### Set problem
Recast the material below as a JSON list of strings, with one string for each line and no blank lines. Leave the pictures out.

### Data in this exercise
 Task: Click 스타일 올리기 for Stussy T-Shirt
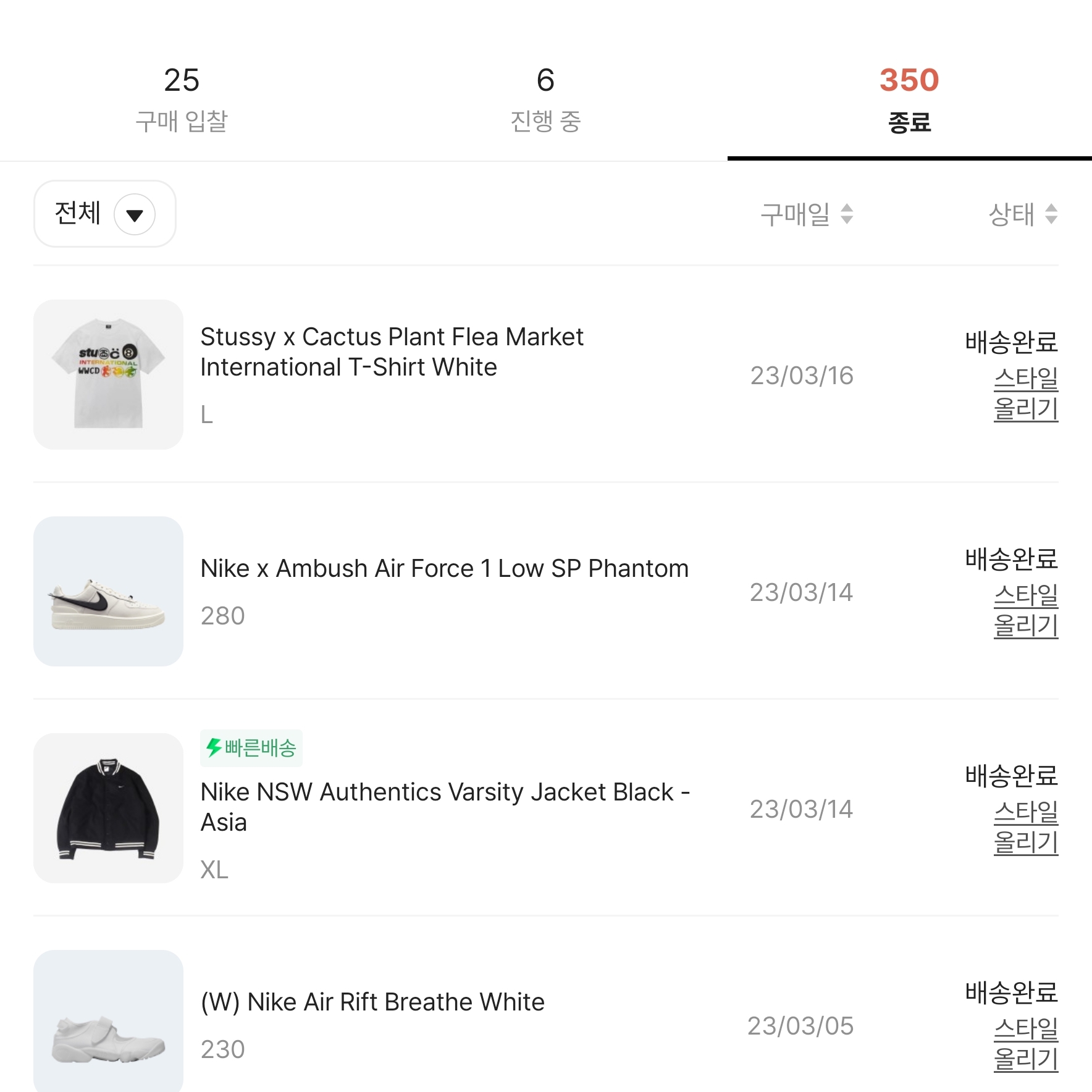click(x=1026, y=394)
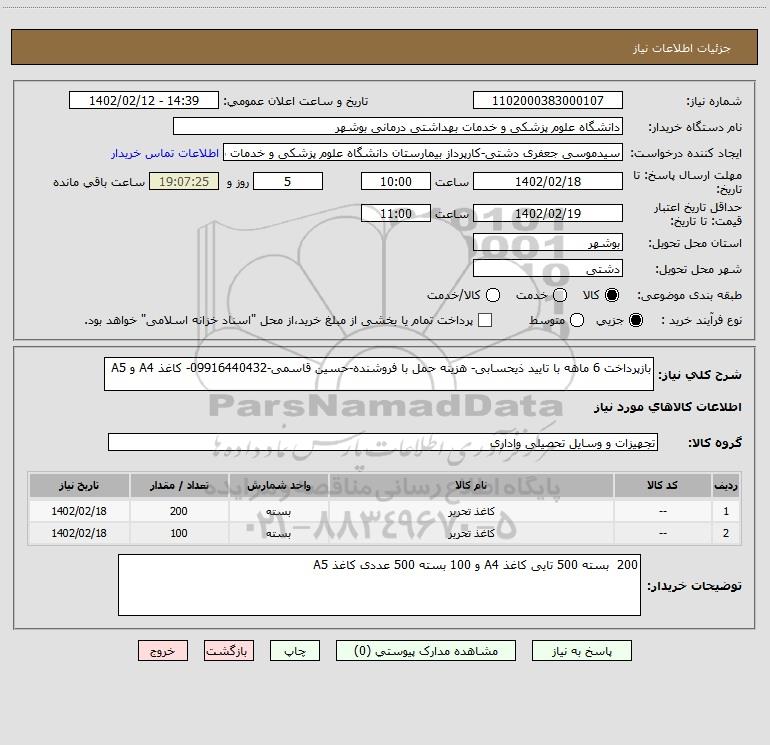
Task: Select the 'کالا/خدمت' radio option
Action: [x=495, y=295]
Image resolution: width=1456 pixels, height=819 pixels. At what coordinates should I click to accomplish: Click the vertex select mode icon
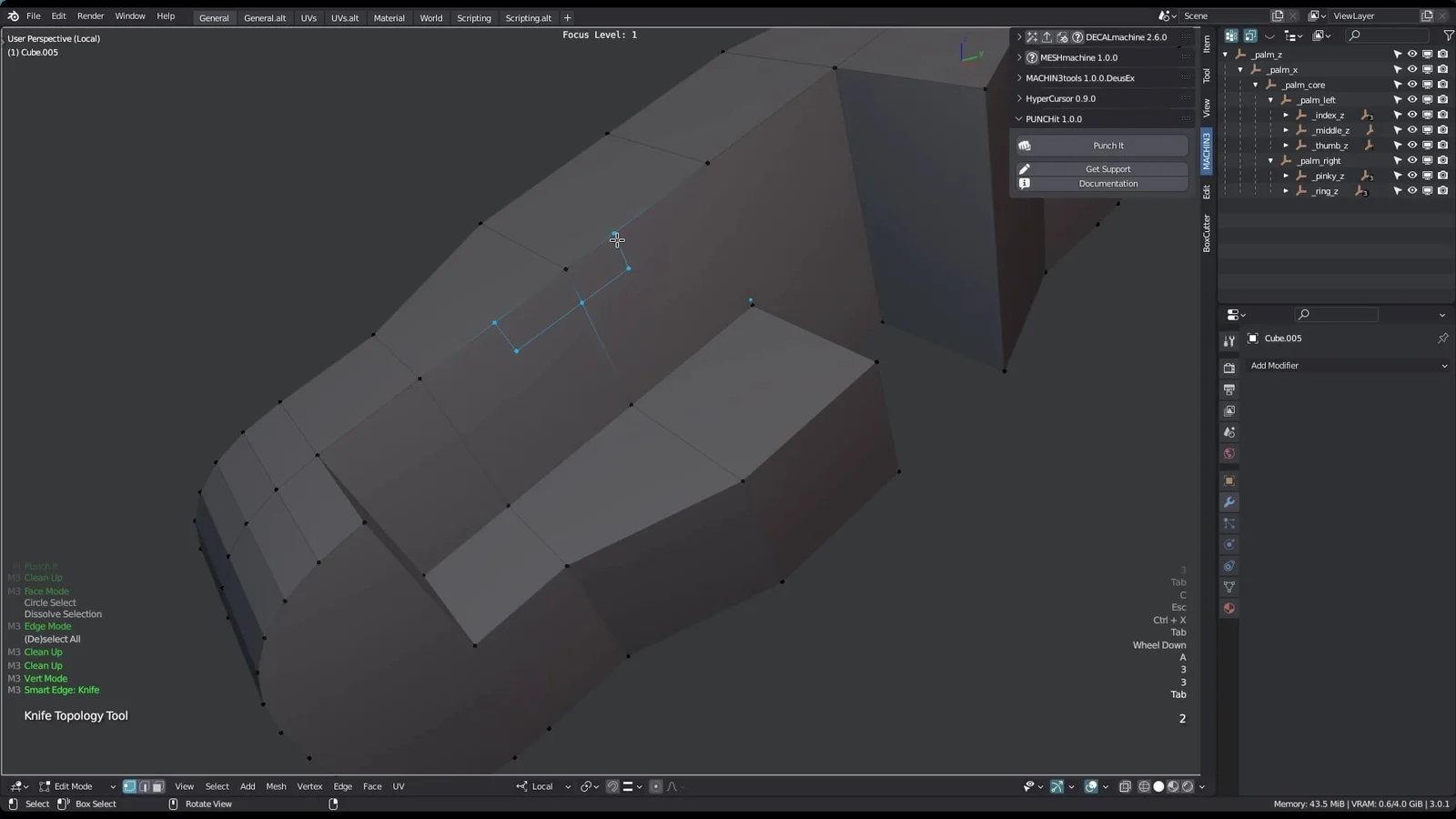(129, 786)
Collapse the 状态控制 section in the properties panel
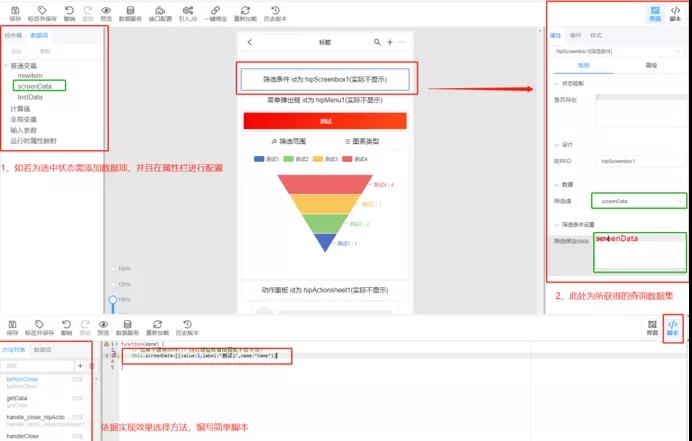692x441 pixels. [556, 81]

### Response
[
  " Task: Click 스타일 올리기 for Stussy T-Shirt",
  "click(x=1026, y=394)",
  "Task: Select the 'کالا/خدمت' radio option",
  "Action: [x=495, y=295]",
  "Image resolution: width=1456 pixels, height=819 pixels. At what coordinates should I click to accomplish: Click the vertex select mode icon",
  "(129, 786)",
  "Collapse the 状态控制 section in the properties panel",
  "692x441 pixels. [556, 81]"
]